## What to produce
Pick out each line in the listing below that contains the string "agent", and copy those lines in full.

## Material supplied
* start *

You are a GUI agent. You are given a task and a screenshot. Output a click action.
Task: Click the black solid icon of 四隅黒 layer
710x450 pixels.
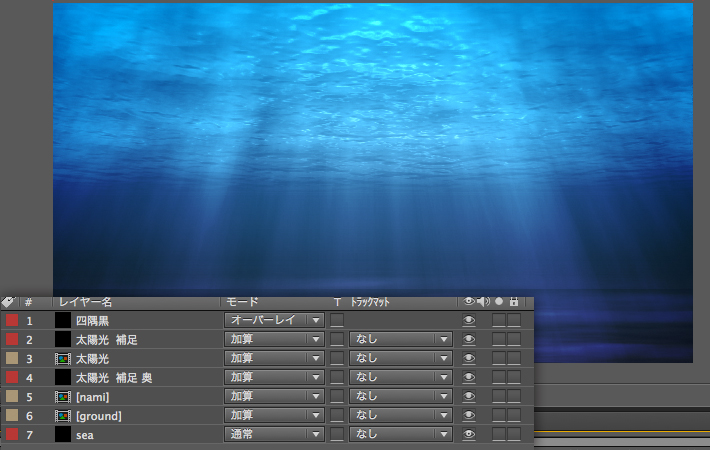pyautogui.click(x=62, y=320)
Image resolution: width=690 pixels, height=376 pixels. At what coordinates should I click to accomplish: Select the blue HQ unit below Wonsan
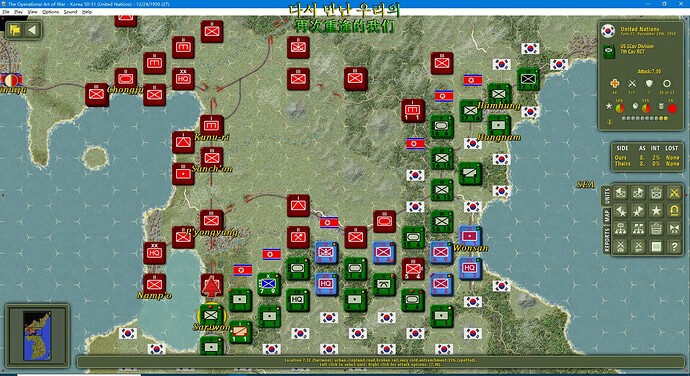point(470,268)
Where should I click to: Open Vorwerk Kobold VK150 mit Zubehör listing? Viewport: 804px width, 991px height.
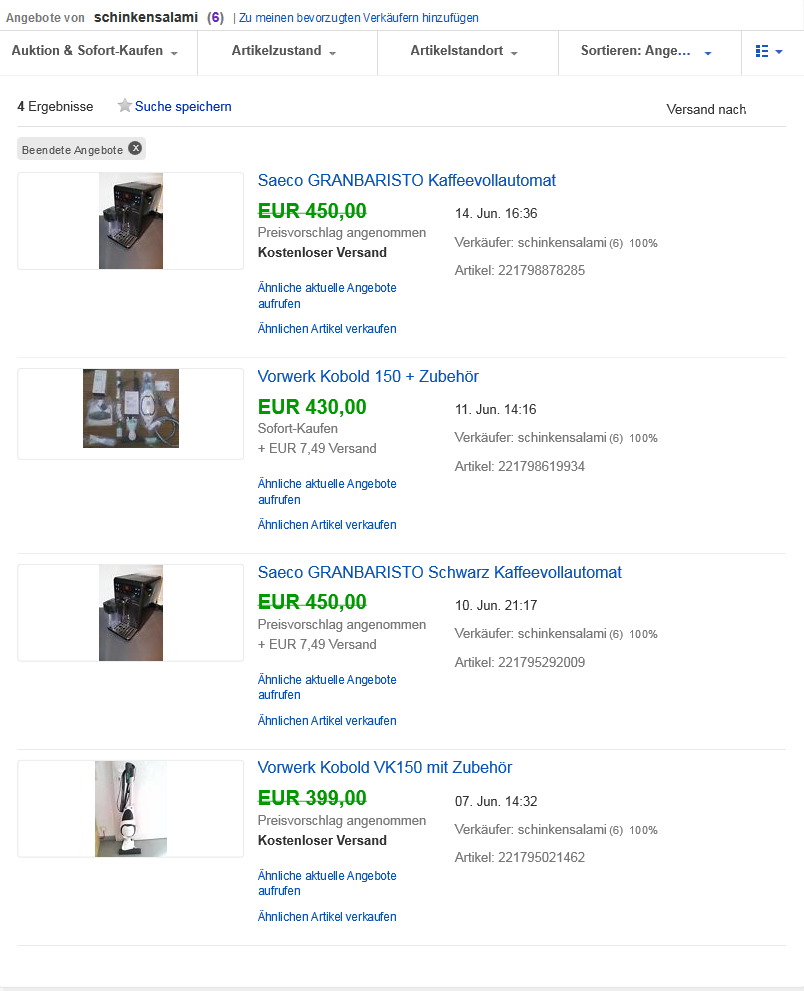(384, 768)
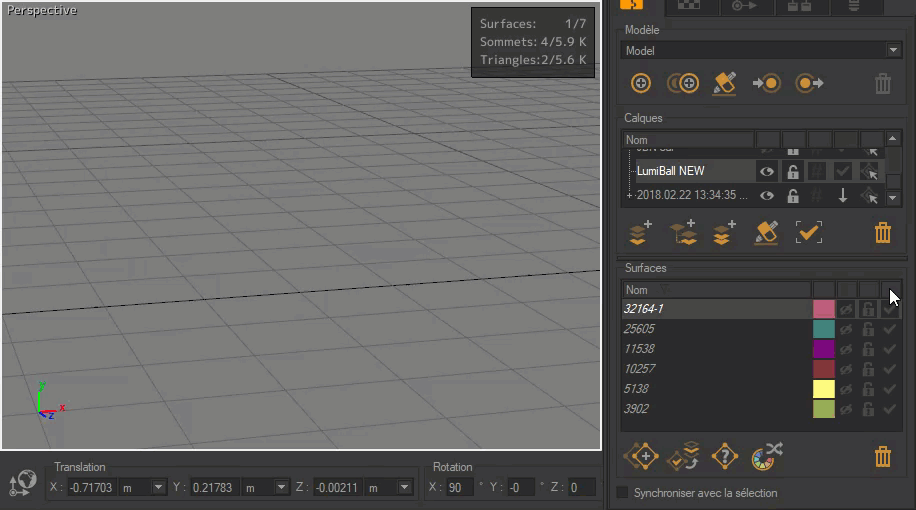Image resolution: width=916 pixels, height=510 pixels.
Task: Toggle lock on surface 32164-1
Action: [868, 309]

* end *
* start *

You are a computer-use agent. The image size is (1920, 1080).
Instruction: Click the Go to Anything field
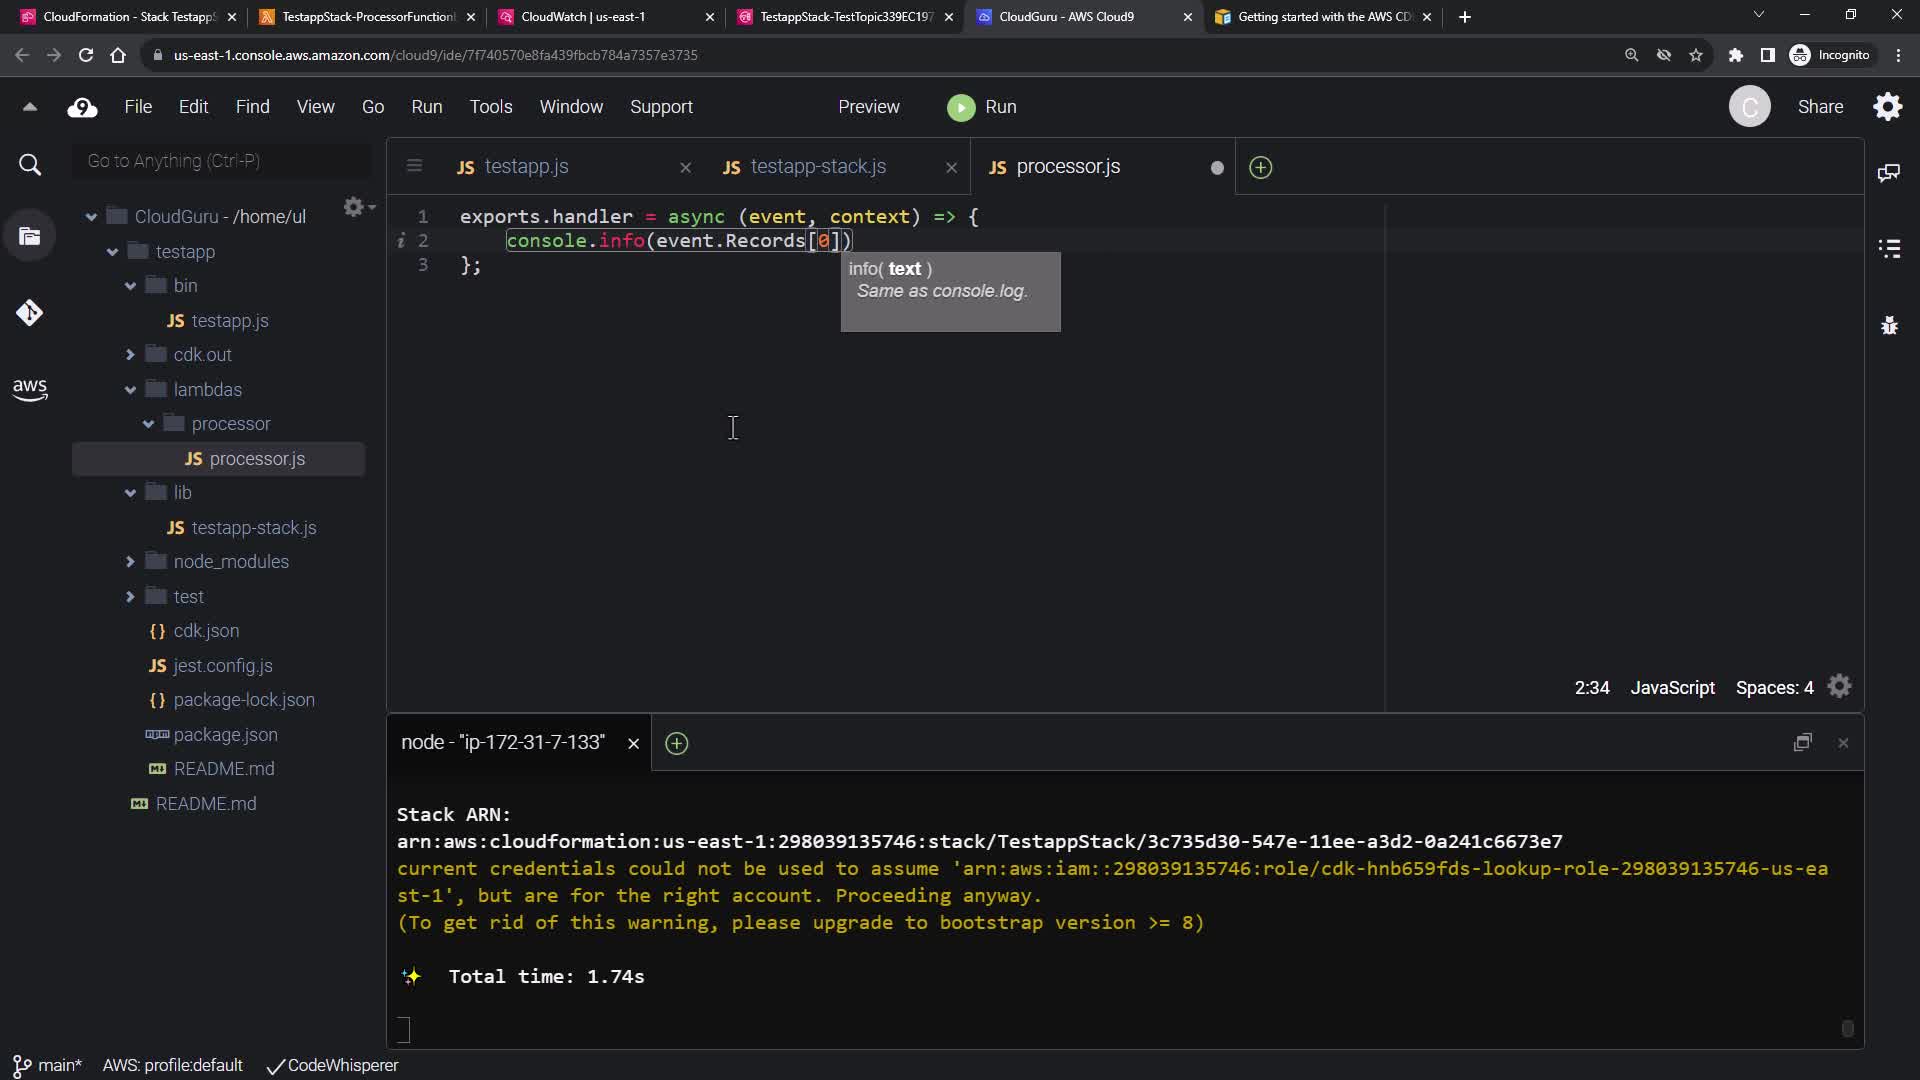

* end *

## Solution to the problem
You are a GUI agent. You are given a task and a screenshot. Output a click action.
You are a computer-use agent. The image size is (1920, 1080).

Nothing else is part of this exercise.